India’s exports have contracted for 11 straight months now. Allowing exporters from select labour-intensive sectors to access cheap credit, will, according to industry players, help exporters compete better. Currently exporters get loans at 10-11 per cent. Now it will be 3 per cent lower than this rate. “Bigger exporters can currently borrow money in dollars, which is cheaper than bank loans. But smaller players cannot raise funds from abroad that easily. For them interest subvention is a good scheme,” says Ahmed.

In line with WTO norms

The interest subvention scheme is also well within the WTO norms, according to market players. “Usually interest subvention given to exporters to compete globally is not a subsidy under the WTO regime. Also, it is not a matter of concern as long as the interest rates are in tune with the global rates,” says Ahmed.
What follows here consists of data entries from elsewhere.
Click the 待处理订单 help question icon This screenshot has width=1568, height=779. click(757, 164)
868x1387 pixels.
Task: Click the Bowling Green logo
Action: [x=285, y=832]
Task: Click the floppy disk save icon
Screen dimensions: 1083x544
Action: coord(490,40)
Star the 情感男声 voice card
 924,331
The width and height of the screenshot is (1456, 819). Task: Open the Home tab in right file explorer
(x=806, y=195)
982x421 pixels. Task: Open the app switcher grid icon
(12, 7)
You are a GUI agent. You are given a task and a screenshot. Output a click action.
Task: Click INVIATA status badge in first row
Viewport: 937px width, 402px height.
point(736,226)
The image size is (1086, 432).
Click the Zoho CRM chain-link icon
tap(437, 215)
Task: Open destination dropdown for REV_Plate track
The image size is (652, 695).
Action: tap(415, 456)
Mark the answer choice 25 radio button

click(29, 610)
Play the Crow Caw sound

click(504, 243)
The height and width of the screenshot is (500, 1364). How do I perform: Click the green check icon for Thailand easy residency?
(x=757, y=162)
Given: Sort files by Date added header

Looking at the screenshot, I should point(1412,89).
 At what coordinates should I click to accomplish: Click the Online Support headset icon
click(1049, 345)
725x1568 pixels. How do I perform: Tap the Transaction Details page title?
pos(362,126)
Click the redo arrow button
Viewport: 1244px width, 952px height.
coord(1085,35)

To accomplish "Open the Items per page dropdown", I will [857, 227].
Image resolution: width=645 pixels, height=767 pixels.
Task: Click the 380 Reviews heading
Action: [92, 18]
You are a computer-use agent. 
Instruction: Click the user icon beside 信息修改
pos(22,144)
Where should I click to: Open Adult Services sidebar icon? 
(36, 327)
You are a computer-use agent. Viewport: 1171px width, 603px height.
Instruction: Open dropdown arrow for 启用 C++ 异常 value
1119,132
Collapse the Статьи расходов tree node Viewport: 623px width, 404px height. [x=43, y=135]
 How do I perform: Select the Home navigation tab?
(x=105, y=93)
Even after the subvention, the interest rates charged to Indian exporters will be higher than the rates that prevail in other countries. “Interest in China is 6.25 per cent and in Bangladesh it is 6.75 per cent. These rates are still lower than that offered to exporters, even after the 3 per cent subvention,” says Sakthivel. According to Himanshu Tewari, Partner, BMR & Associates LLP, though such interest subvention schemes are considered to be an element of export credit and are hotly debated on international trade platform, they do not strictly fall in the definition of direct export subsidy within the WTO Agreement on Subsidies and Countervailing measures. “Final word on the debate — whether export credits on ‘non-commercial’ terms like interest subvention, should be considered as ‘export subsidy’ and hence should be reduced or eliminated as part of WTO commitment, is yet to be said,” he adds.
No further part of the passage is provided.